S'ensuivent donc quatres campagnes non-sensiques, où l'ennemi lui aussi victime des lois de la relativité peut tout aussi bien venir de votre passé que de votre avenir. Elles vont amener Mandella et sa compagne (d'arme) Mary Gay Potter, en 3143, à défendre une civilisation terrienne dans laquelle ils ne se reconnaissent plus.

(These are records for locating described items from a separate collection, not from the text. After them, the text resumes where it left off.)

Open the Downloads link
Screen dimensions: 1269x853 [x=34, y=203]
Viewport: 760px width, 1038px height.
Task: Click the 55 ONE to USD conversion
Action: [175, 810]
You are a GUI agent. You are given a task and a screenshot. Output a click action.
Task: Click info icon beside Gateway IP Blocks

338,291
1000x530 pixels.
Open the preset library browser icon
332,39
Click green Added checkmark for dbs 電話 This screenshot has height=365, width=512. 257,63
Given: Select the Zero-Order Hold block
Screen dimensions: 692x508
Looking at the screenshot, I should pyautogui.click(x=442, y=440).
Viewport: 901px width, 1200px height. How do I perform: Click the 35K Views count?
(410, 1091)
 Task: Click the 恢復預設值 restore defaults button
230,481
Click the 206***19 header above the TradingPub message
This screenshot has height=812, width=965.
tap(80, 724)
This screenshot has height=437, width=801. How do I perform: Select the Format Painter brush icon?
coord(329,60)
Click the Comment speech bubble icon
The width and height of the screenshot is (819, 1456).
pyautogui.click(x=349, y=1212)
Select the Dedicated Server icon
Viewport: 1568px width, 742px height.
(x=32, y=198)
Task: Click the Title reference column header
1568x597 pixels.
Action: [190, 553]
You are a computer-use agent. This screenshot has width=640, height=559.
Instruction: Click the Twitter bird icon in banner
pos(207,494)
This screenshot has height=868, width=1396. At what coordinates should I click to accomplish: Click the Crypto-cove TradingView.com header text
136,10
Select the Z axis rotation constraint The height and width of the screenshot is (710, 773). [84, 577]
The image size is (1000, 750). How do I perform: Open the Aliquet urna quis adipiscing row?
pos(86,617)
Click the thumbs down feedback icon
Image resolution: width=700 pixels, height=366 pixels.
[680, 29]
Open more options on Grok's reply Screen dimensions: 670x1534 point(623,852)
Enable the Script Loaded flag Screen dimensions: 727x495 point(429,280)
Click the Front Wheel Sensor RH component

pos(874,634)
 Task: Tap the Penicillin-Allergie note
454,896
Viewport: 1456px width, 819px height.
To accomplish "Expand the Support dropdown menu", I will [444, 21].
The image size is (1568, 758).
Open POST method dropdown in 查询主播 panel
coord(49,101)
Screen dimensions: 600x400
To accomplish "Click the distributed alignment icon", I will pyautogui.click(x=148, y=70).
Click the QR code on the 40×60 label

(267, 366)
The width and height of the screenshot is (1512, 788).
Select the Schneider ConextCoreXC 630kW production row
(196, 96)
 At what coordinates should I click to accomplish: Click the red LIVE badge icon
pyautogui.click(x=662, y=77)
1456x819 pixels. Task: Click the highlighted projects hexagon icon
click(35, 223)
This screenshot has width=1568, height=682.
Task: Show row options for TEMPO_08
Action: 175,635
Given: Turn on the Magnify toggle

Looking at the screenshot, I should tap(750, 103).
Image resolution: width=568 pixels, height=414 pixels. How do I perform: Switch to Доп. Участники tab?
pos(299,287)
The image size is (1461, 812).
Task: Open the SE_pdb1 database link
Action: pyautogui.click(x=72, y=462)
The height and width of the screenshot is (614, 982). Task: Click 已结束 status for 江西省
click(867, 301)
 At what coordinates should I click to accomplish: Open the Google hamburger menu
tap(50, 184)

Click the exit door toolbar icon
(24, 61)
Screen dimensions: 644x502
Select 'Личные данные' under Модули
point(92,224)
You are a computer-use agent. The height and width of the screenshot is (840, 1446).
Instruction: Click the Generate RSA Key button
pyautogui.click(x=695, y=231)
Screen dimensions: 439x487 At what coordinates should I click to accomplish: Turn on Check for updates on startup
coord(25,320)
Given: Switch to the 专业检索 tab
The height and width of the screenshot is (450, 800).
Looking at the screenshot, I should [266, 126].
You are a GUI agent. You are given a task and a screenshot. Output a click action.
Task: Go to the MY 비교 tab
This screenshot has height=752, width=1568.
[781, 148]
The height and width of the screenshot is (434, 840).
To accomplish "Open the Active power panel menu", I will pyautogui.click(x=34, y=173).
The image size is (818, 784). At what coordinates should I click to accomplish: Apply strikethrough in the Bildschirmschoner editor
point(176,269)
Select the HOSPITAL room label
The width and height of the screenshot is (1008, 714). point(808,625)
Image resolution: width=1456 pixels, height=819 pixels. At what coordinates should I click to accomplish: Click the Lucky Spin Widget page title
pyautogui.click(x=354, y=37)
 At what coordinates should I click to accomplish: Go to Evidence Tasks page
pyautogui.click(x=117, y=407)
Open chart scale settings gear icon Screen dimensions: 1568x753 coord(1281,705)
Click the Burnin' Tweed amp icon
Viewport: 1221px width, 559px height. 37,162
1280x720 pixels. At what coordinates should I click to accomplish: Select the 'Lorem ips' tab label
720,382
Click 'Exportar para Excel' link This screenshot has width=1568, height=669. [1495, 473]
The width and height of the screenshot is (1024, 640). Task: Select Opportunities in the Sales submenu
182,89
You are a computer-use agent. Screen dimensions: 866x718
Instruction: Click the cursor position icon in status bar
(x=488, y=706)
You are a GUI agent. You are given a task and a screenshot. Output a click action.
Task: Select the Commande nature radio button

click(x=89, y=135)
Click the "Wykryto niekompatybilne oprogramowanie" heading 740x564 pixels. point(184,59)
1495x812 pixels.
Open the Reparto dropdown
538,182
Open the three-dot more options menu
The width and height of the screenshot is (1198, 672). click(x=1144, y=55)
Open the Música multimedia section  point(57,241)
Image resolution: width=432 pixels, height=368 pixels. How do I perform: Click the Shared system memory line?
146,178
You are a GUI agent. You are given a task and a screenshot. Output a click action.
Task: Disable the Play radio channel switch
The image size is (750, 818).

A lire ou à relire d'urgence !
On a souvent fait un parallèle abusif entre La Guerre Eternelle et Etoile Garde A Vous. Mais là où Heinlein s'attache à mettre en perspective une certaine idée du devoir, et de responsabilité civique, Haldeman, se contente de pointer du doigt l'inanité de toute démarche guerrière. Ecrit seulement quelques années après son retour du Viet-Nam, il y a dans ce roman une très grande part d'exorcisme. On y retrouve toute la frustration d'un jeune homme, arraché à sa vie paisible d'étudiant, pour être jeté sans autre forme de procès dans une guerre absurde qui ne lui appartient pas. C'est indubitablement plus l'histoire de Haldeman, que celle de Mandella qu'on lit tout au long de 270 pages. Et lorsqu'il dépeint cette injustice, à s'être vu voler une partie de sa vie, on compatit sincèrement. On frémit de cette résignation qui finira par habiter cet étudiant "pacifiste raté", au cœur de cet énorme malentendu militaire qu'il ne comprend pas, et ne se battra plus guère que pour sauvegarder le peu qui reste de son passé. De lui.
On ne trouve dans La Guerre Eternelle ni le dégoût de la chose militaire qui anime les héros de L'Usage de Armes de Iain Banks, ni le poids énorme de la culpabilité qui habite Ender, dans le cycle d'Orson Scott Card. On est simplement écrasé par l'atroce bêtise de nos semblables. C'est un roman à lire, ou à relire. Surtout en ce moment.